Exercise materials Start Marker

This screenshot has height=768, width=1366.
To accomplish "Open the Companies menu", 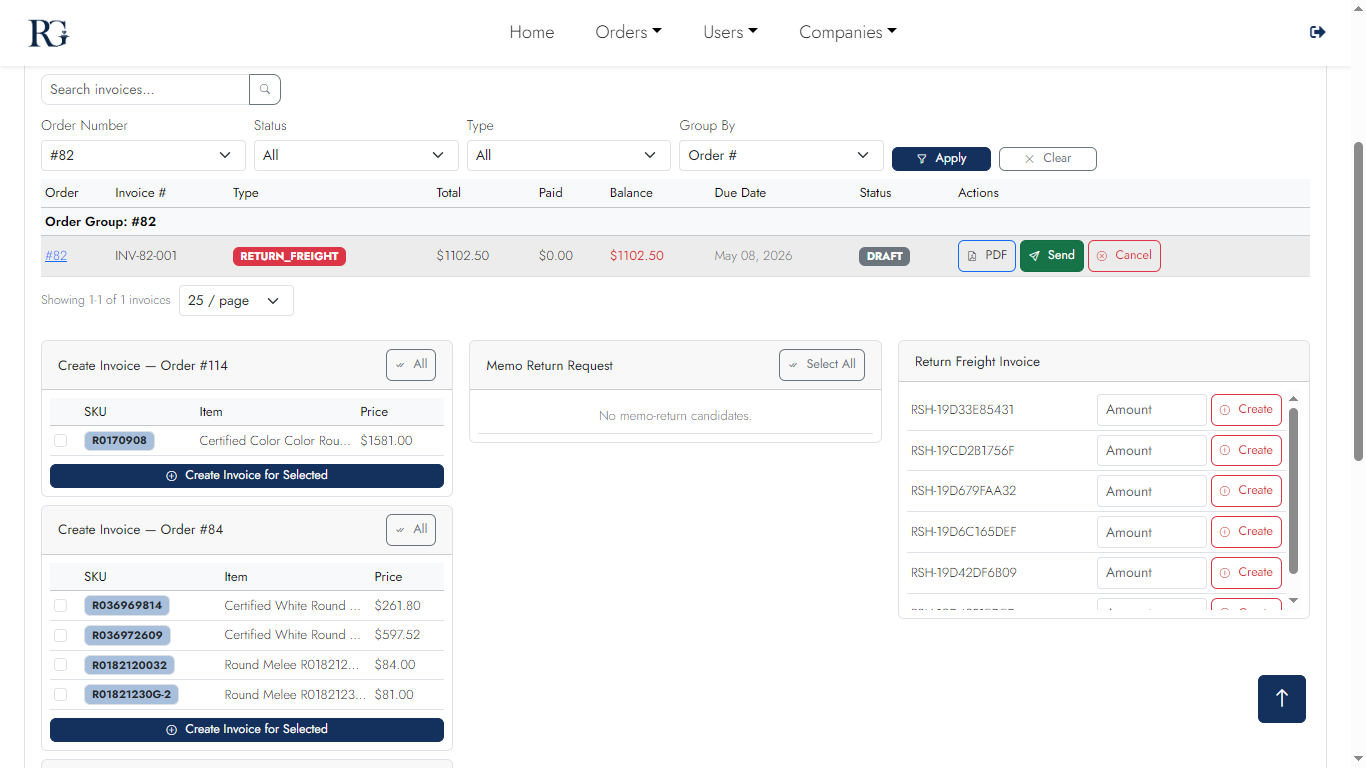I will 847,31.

Exercise materials End Marker
Exercise materials Start Marker

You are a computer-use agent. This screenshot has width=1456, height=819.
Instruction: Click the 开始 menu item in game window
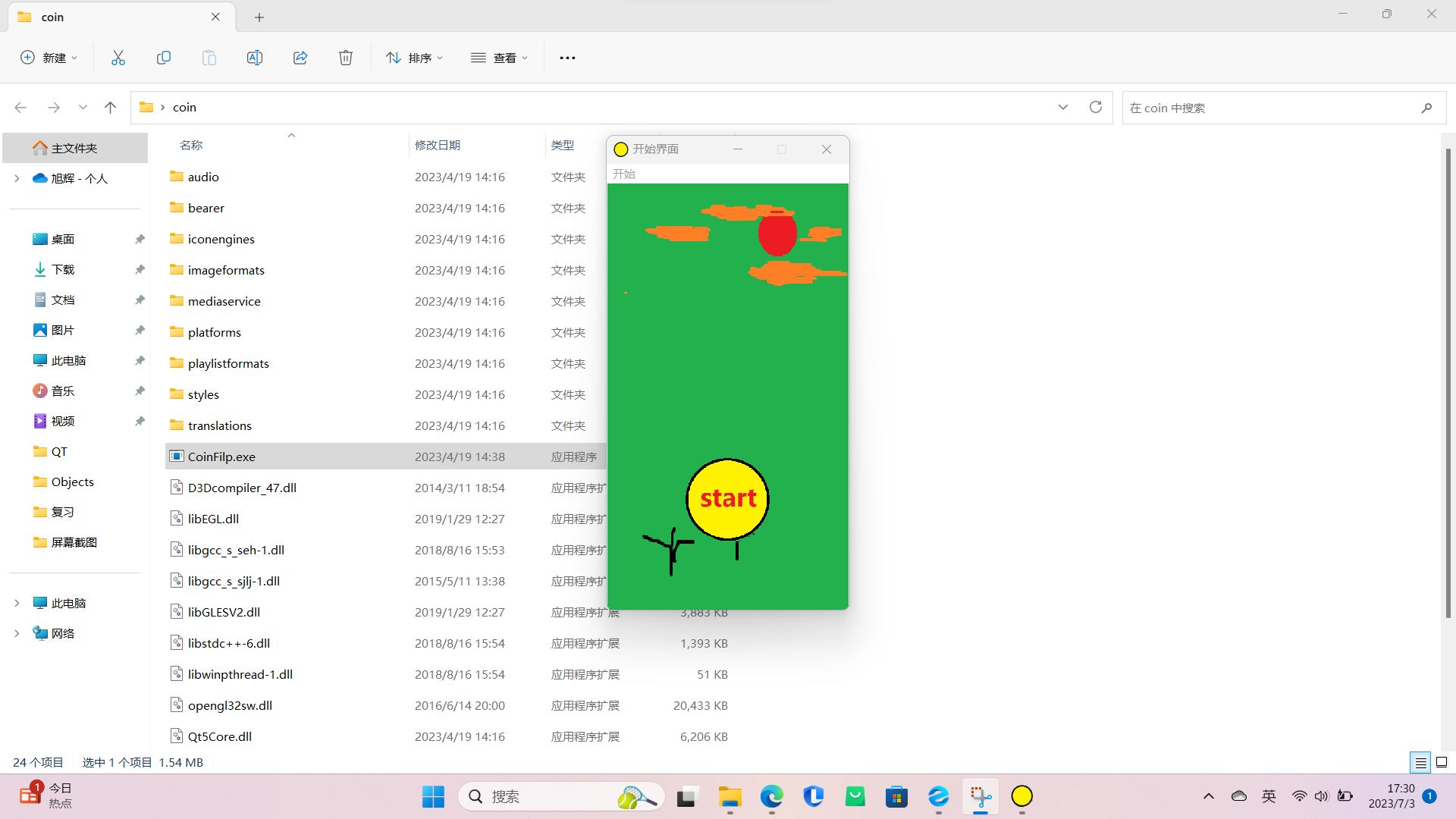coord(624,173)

Exercise materials End Marker

What you need to do → All lines from the listing above that include "This" should be shown.

Result below →
This screenshot has height=768, width=1366.
You are a computer-use agent. This screenshot has width=1456, height=819.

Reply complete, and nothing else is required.